#### Record extracts
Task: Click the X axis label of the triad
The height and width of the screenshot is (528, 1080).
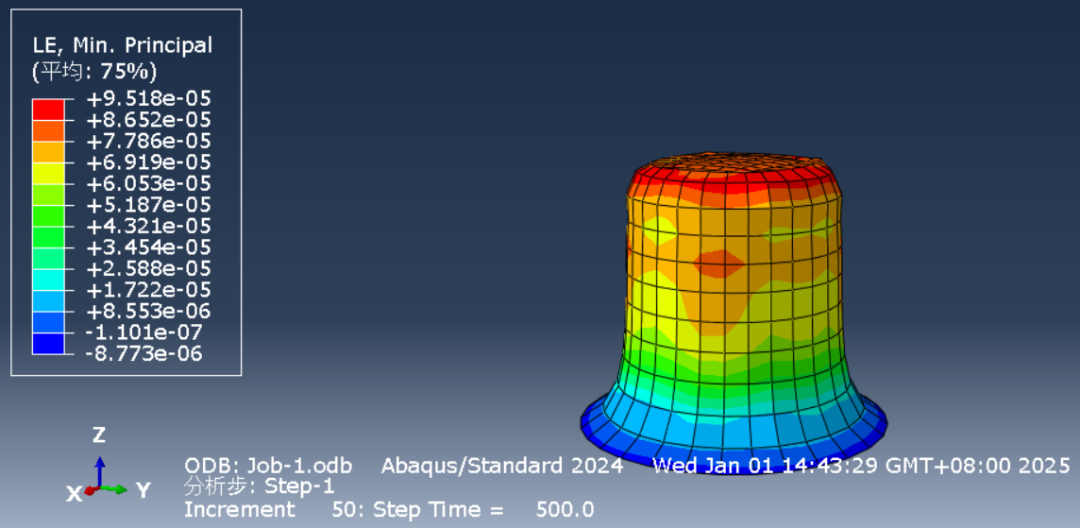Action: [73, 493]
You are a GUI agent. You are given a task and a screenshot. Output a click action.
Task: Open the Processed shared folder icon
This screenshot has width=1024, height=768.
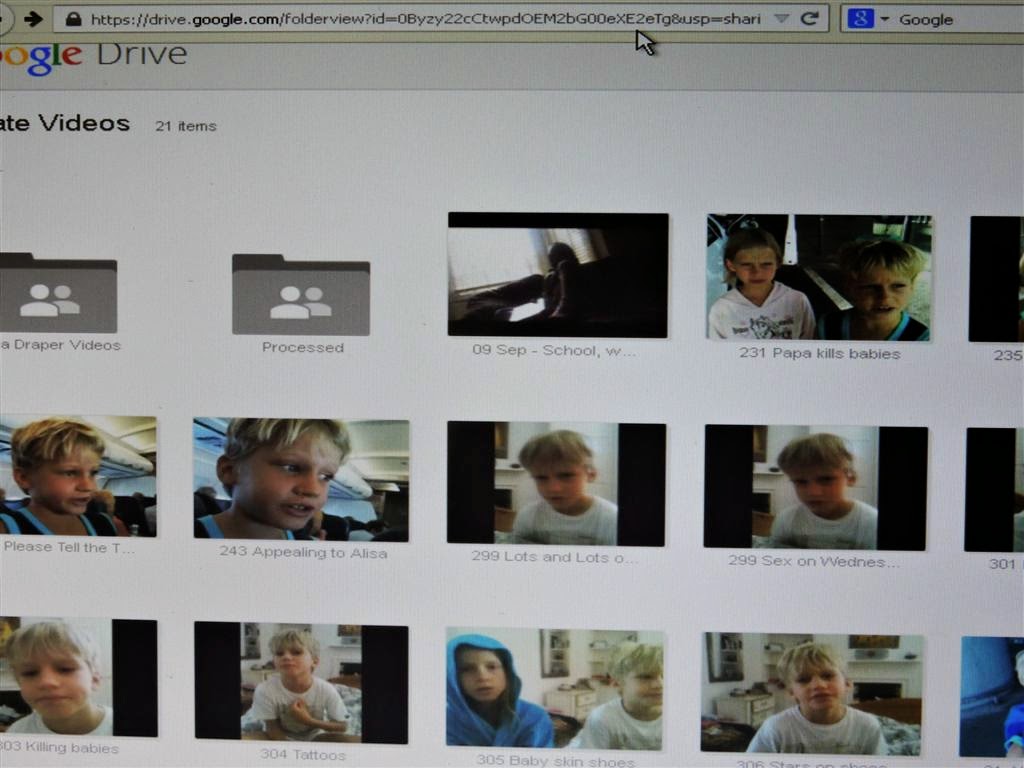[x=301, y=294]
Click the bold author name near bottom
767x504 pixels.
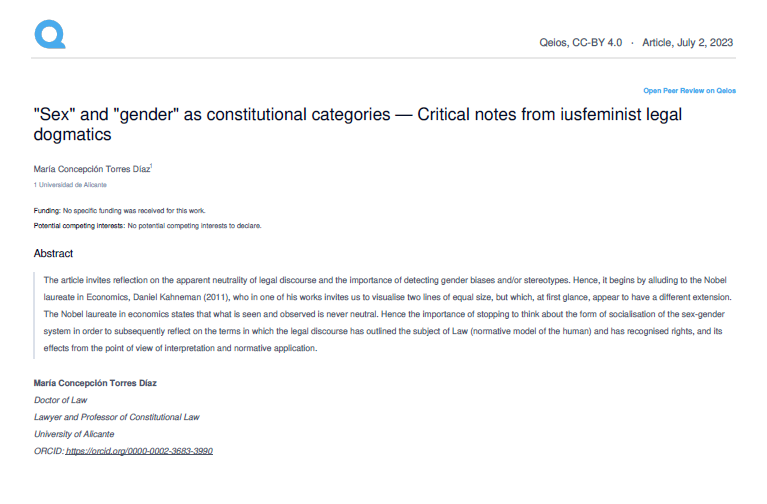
########
* **Exercise description**
Could you set down every record above exactly as written, leaving out the pictures?

* **Exercise response**
Task: Click the X axis label of the triad
The height and width of the screenshot is (528, 1080).
Action: [73, 493]
You are a GUI agent. You are given a task and a screenshot. Output a click action.
Task: Open the Processed shared folder icon
This screenshot has width=1024, height=768.
[x=301, y=294]
Click the bold author name near bottom
767x504 pixels.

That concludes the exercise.